考えてみれば(考えるまでもなく)、次期天皇は、戦後生まれの最初の天皇である。彼は、生まれたときから日本国憲法の下ですごしてきた。彼が天皇になってからも、この憲法がますます輝くことを願わずにはいられない。
ところが、下村博文・自民党憲法改正推進本部長は、3月5日、国会内の会合で「新たな御世(みよ)に。新たな国家ビジョン」と題して改憲について講演し、5月の新元号の施行など天皇代替わりにあわせて改憲論議を盛り上げるよう呼びかけた、という(3月6日赤旗)。全くアベコベ、転倒、逆立ちというほかない。
2 去る2月24日、政府主催の「天皇陛下在位30年記念式典」が国立劇場で開かれた。その「おことば」では、象徴天皇の道が如何に険しく難しいかが語られ、美智子皇后の一首を引用して胸中が吐露された。それは「ともどもに平らけき代を築かむと 諸人のことば国うちに充つ」であった。閉会に際して、安倍首相は「天皇陛下万歳」の音頭を取って三唱した。NHKテレビで映し出された天皇の顔は苦渋に満ち、かたわらの皇后はうつむいたままだったという(週刊金曜日3月8日号矢崎泰久「下段倶楽部」)。
平和憲法を守ろうとする象徴天皇と改憲政権の、この冷徹な「亀裂」。「なるちゃん天皇」が改憲勢力に政治利用されないように、主権者である国民は肝に銘じよう。

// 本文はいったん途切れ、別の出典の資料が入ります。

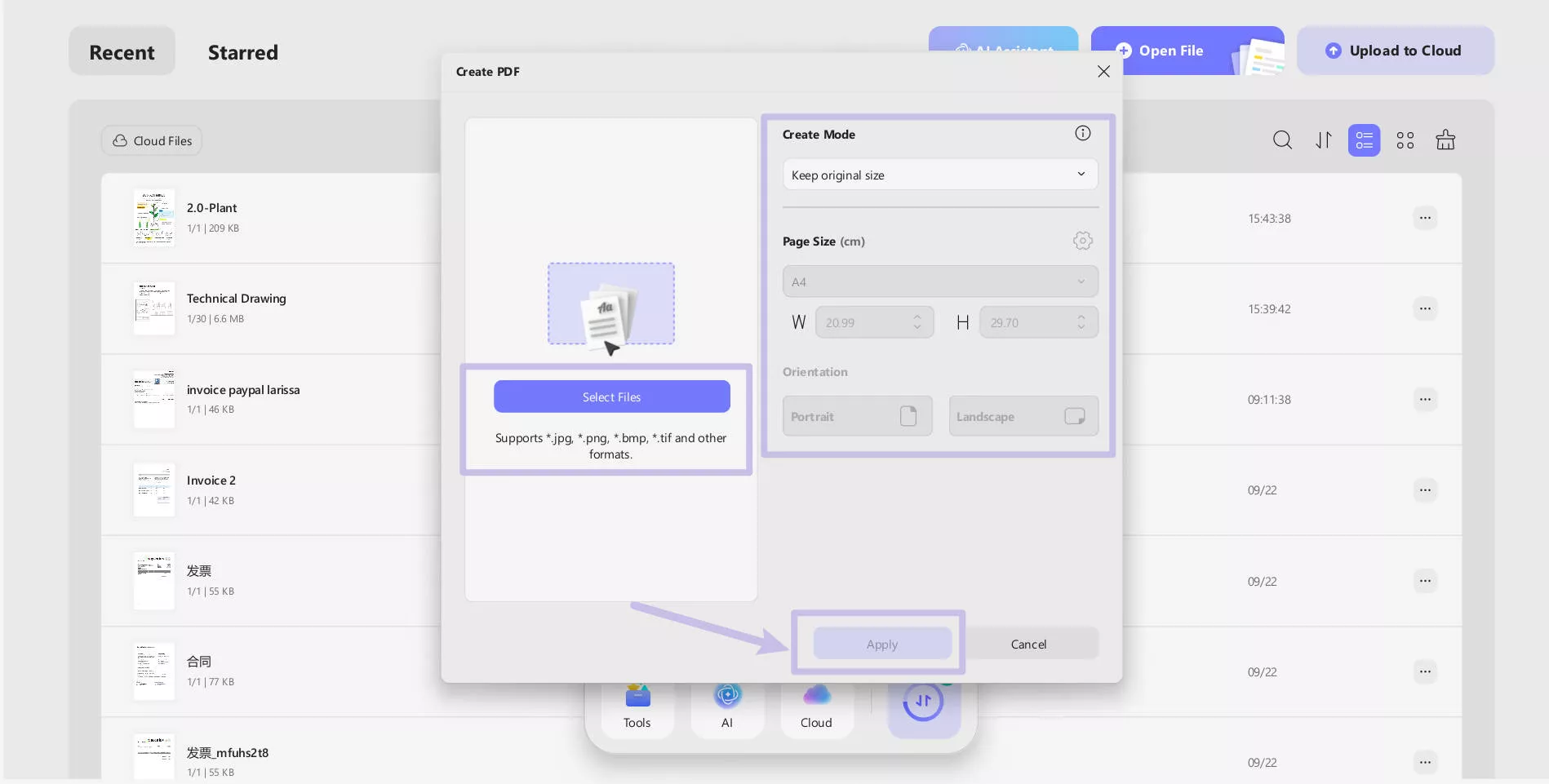
Task: Click the sort order icon
Action: (x=1323, y=140)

それには、国歌「君が代」を「民が代」に歌詞を変更することである。「御世」だの「君が代」だのというのは、象徴天皇制にそぐわない。「民が代」なら、天皇自身が気分よく国歌を歌えるはずだ。新元号も、こうした空気を反映したものにしてほしい。
3 「天皇制」をめぐっては、左右の改憲論が賑々しい。右派の改憲論は時代錯誤であり、戦後生まれの天皇が続く中で力を失っていくはずだ。
それに比べ、左派の「天皇制廃止」論は、「護憲」の立場からすると、あまりにも有害である。左派は、政治的リアリズムと法的プラグマティズムに欠けている。それでは、「護憲」は不可能というほかない。